Essayez de cette vie de marin dont je vous parle, essayez-en pendant seulement quelques mois, au sein de certaines mers que je vous montrerai du doigt, et nous verrons qui de nous deux sera plus excusable de chercher, comme on dit vulgairement, à tuer les heures, lesquelles, en dépit du soleil, ne marchent pas toutes avec la même rapidité.

Le ciel aussi a ses caprices ; ce n’est pas toujours son azur qui le fait bleu ou ses nuages qui l’assombrissent, mais bien nos humeurs et nos passions.

Voyons où me jetteront les pensées qui m’assiégent en ce moment : raison ou folie, il faut que j’écrive ; le sillage est tranquille, mes pinceaux sont oisifs en présence de cet immense et silencieux horizon qui me cercle ; armons-nous de la plume et rétrogradons. La route à faire me paraîtra peut-être moins lourde en face de ce que j’ai parcouru. C’est en quelque sorte un élan favorable à la lutte qui va s’engager.
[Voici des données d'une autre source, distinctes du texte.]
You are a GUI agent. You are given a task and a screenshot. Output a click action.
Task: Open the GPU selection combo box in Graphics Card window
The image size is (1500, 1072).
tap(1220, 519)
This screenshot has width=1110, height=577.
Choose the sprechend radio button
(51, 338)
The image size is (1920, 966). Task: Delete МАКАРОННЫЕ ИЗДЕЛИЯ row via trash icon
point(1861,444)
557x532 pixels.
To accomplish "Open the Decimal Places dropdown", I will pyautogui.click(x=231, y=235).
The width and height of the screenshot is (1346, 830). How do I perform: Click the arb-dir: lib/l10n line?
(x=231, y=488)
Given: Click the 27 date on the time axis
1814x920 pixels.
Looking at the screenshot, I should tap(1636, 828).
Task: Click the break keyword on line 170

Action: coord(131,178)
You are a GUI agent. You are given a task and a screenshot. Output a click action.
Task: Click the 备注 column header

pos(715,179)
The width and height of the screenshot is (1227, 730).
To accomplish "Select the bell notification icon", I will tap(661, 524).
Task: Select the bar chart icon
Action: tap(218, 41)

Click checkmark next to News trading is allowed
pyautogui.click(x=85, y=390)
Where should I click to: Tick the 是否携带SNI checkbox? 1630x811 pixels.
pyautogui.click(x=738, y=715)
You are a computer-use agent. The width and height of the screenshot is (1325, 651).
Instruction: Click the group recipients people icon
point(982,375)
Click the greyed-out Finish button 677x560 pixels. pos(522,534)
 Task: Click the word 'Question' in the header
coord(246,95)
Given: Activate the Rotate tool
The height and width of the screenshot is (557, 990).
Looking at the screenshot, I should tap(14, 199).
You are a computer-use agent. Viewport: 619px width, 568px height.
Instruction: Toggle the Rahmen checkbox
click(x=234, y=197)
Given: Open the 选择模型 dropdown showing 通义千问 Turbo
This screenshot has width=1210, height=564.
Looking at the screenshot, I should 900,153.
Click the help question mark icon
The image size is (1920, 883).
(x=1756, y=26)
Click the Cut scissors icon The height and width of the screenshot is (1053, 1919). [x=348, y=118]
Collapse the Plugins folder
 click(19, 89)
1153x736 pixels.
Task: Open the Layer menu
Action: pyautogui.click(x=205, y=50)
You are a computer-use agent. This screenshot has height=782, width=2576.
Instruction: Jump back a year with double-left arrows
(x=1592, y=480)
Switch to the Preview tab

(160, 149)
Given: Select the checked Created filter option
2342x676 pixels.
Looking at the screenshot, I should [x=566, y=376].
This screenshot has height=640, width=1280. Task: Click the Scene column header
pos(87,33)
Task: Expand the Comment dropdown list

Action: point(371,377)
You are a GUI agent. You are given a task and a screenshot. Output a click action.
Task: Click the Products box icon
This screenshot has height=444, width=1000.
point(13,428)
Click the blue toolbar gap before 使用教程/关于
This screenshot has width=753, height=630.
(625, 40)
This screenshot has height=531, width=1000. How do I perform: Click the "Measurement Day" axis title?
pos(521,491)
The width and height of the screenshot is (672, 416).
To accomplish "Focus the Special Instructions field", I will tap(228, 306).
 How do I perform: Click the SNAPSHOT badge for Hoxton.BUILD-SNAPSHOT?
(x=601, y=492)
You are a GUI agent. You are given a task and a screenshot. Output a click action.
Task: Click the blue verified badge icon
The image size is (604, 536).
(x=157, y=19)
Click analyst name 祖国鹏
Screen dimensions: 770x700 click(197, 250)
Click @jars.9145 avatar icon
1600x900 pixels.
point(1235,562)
Un regard donc vers ce passé.

Il y a certes grand profit, après une relâche, à se recueillir dans les impressions que l’on a subies, à les analyser, à les comparer à celles qui les ont précédées, à en tirer les conséquences les plus rationnelles, et à se faire de tout cela une règle invariable pour l’avenir.

Là seulement est la vraie morale du voyage, là seulement en est la juste appréciation.

Un rapide coup d’œil sur les divers repos de cette longue et pénible campagne nous fera, je le pense, mieux apprécier ce qu’il y a de sensé dans cette façon de juger les faits accomplis. L’aridité n’est que dans l’inutile.

Gibraltar, sur l’extrémité la plus méridionale de l’Europe, m’aida à comprendre que toute lumière vivifiante vient du centre, et que, plus les rayons divergent, moins ils éclairent, moins ils réchauffent. Gibraltar, en face du Mont-aux-Singes, s’imprègne de l’Afrique et reflète imparfaitement une terre de civilisation et de progrès. L’agiotage y trône sur toutes les places publiques ; la misère, la honte, le libertinage et la paresse s’y promènent et s’y endorment tour à tour, pleins de mépris pour le jour qui vient de passer, insouciants pour celui qui se lève, et le grand pavillon britannique ne flotte que sur l’abrutissement.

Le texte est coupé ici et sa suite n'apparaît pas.